= National Document Fraud Unit =

The National Document Fraud Unit (NDFU) is a central unit within the Home Office, based from two offices, one in Liverpool and another office near London Heathrow Airport. The NDFU is the UK's national centre for identifying travel and identity document fraud.

==Overview==
NDFU provides information on genuine, forged, counterfeit and fantasy documents to law enforcement agencies nationally and overseas, working with Interpol and the International Civil Aviation Organization to establish document standards. It also liaises with security document manufacturers and issuers to ensure that the UK remains a leader in the field of travel document security.

==History==
The NDFU has existed for over 35 years.

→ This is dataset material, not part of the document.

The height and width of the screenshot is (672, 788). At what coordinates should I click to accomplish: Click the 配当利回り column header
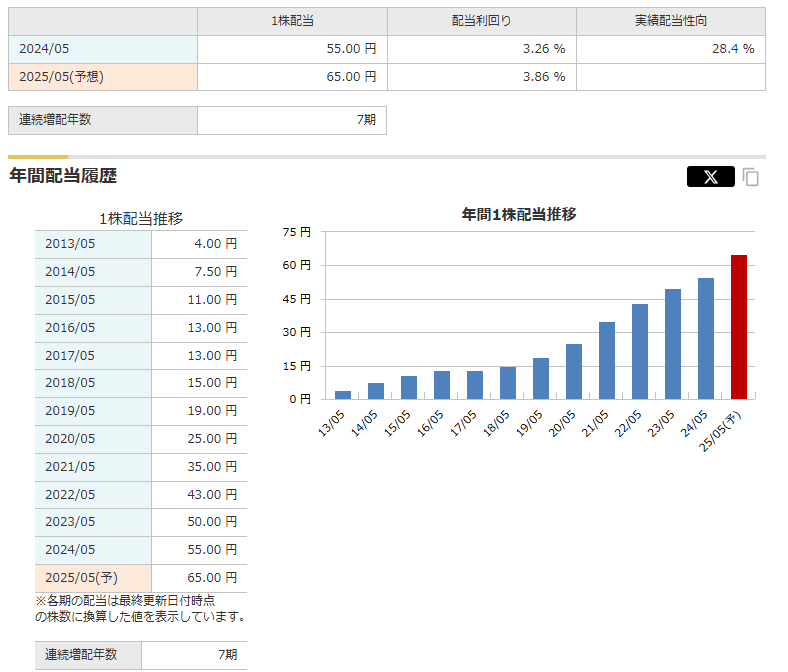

In 2008, the work carried out by the NDFU resulted in 7800 fraudulent travel documents being identified by the UK Border Agency.

==Role==
The NDFU's role is to:

- Gather intelligence on travel and identity document fraud.
- Provide specialist advice and forgery detection training to UK non-governmental and overseas partners.
- Train staff from the Home Office, UK Visas and Immigration, and other government departments in identifying fraudulent travel and identity documents.
- Provide expert document examiners to analyze suspect travel and identity documents and provide expert witness testimony to the Courts of the United Kingdom.

In addition, the NDFU maintains one of the largest and most comprehensive libraries of specimen genuine and fraudulent travel documents in the world.